The Woodshedder post referred me to a blog I was unaware of – Max Dama – a student/quant.  Max is obviously very, very smart (about 10x my brain power judging by his blog).  Max was profiled in a piece in Porfolio (also available via Wired) on the rise of quant-based strategies in the financial world.  That article referenced Legend Advisory – who offer a quantitative approach to asset allocation.  They use an artificial intelligence model for determining the asset allocations between different sectors and styles – think “should I be in financials?” or “will growth outperform value?”.

I did some more searching on Legend and came across an article in Allbusiness that detailed some of their predictions from December 2007.  Here’s what I find fascinating – for all their math and study, two of their predictions stood out to me as being so, so wrong (and they had others that were right) that it made me question their whole approach.  My comments are [in the brackets].

1. The financial sector should outperform in the second half of 2008. [My comment – wow – stunningly wrong].

2. Corporate earnings growth should continue to decline. [Interesting and correct – but what do you do with it?]

3. P/E multiple expansion will result from lower interest rates. [I don’t have the tools to look at this one to know if it right or wrong – my guess is that it is correct but again, what do I do with it?]

4. The US Dollar should continue to weaken throughout the year, but could reverse its course before the end of 2008. [Correct!]

5. After underperforming the broader markets for almost 6 years, healthcare should surprise investors (positively).  [Healthcare outperformed the general market, but still declined – I’ll give them half-right.]

6. The real US economic growth rate (GDP) will decline in 2008, below its historical trend. [Correct – but then how could you say that financial would do better given that the market is so dependent on the performance of financials?]

7. Growth stocks should outperform value stocks in 2008. [Value actually outperformed growth, at least in the small cap arena, for more than half of 2008]

8. The S&P 500 index should reach 1625 by mid year, 2008. [Stunningly wrong – the index was at 1504 on Dec 7th, the time of the writing of the article]

All of this isn’t to knock Legend specifically – most models (including my own) did not do well in the radically different market that 2008 gave us.  They also may be making some predictions here that didn’t make it into their client’s portfolios or were altered significantly during the year.
+===+
> [Exercise requirements]:
1. Write out the eight numbered predictions in the blog post about Legend Advisory's forecasts for 2008, leaving off the author's bracketed comments.
2. Carry on the blog post about Legend Advisory's 2008 predictions, starting right after its final sentence.
The listing that follows comes from a separate source and has no connection to the blog post.

> [Information supplied]:
+===+
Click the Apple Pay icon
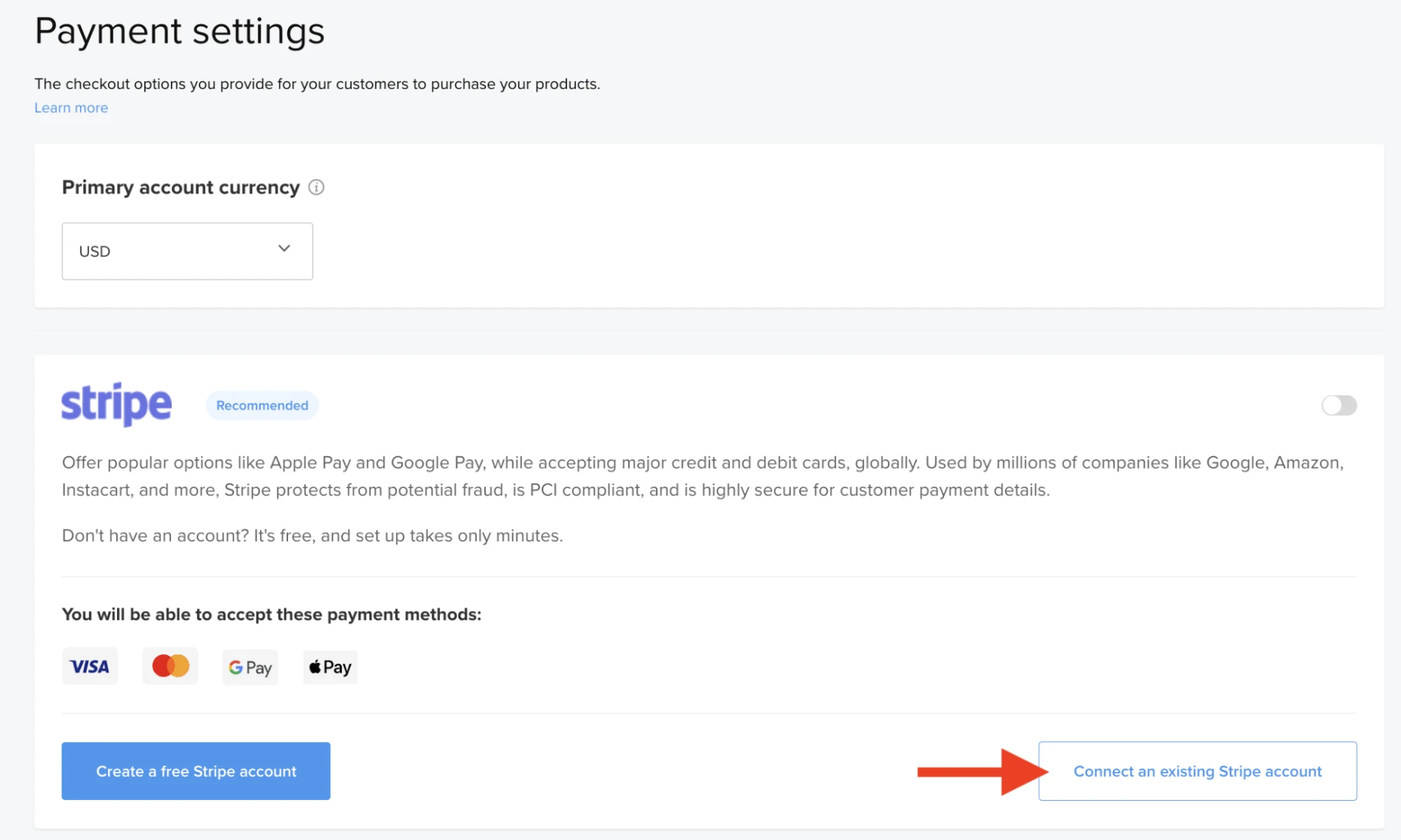click(x=329, y=666)
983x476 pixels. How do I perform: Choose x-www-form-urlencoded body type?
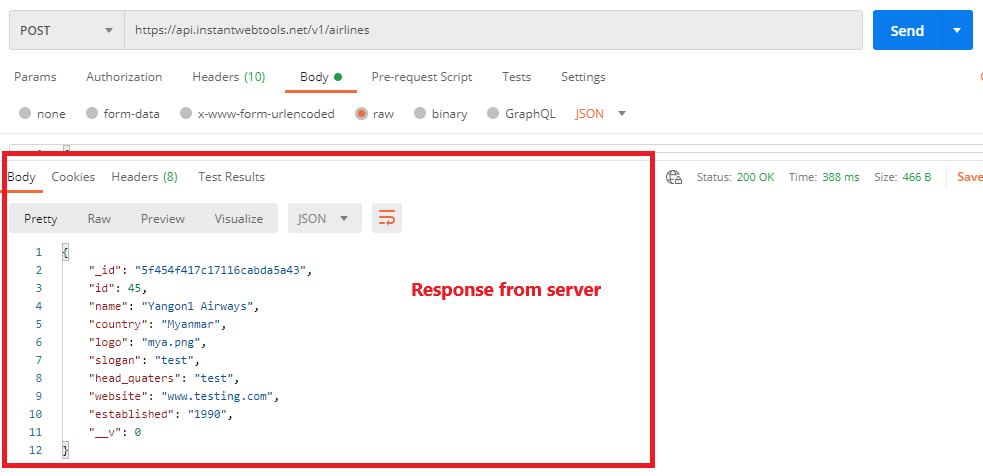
+===+
> [Results of the tasks]:
1.
1. The financial sector should outperform in the second half of 2008.
2. Corporate earnings growth should continue to decline.
3. P/E multiple expansion will result from lower interest rates.
4. The US Dollar should continue to weaken throughout the year, but could reverse its course before the end of 2008.
5. After underperforming the broader markets for almost 6 years, healthcare should surprise investors (positively).
6. The real US economic growth rate (GDP) will decline in 2008, below its historical trend.
7. Growth stocks should outperform value stocks in 2008.
8. The S&P 500 index should reach 1625 by mid year, 2008.

2.
The point is this: don’t be too impressed by financial firms that throw a lot of whiz-bangy mathematical jargon out there.  Hell, I’m not that good at math, and, at first, I thought Legend’s approach sounded very interesting.  But in looking at their results, I’m reminded that you can throw all the math you want at the financial puzzle and still end up with a stinker.

It also reinforced, in me, the idea that everyone has to be responsible for their financial future.  You can’t put your financial future on autopilot with someone else and not be involved.  I am consistently surprised by the number of people, in surveys, that spend more time planning vacations than planning their finances.  I am also consistently depressed by the total lack of education prior to graduation from high school and college on these issues.

It sounds all well and good to let a computer model determine everything – but at the end of the day, much of what these firms put out there is mathematical masterbation.  Just remember that next time someone tells you they’ve got a model that can solve all your problems.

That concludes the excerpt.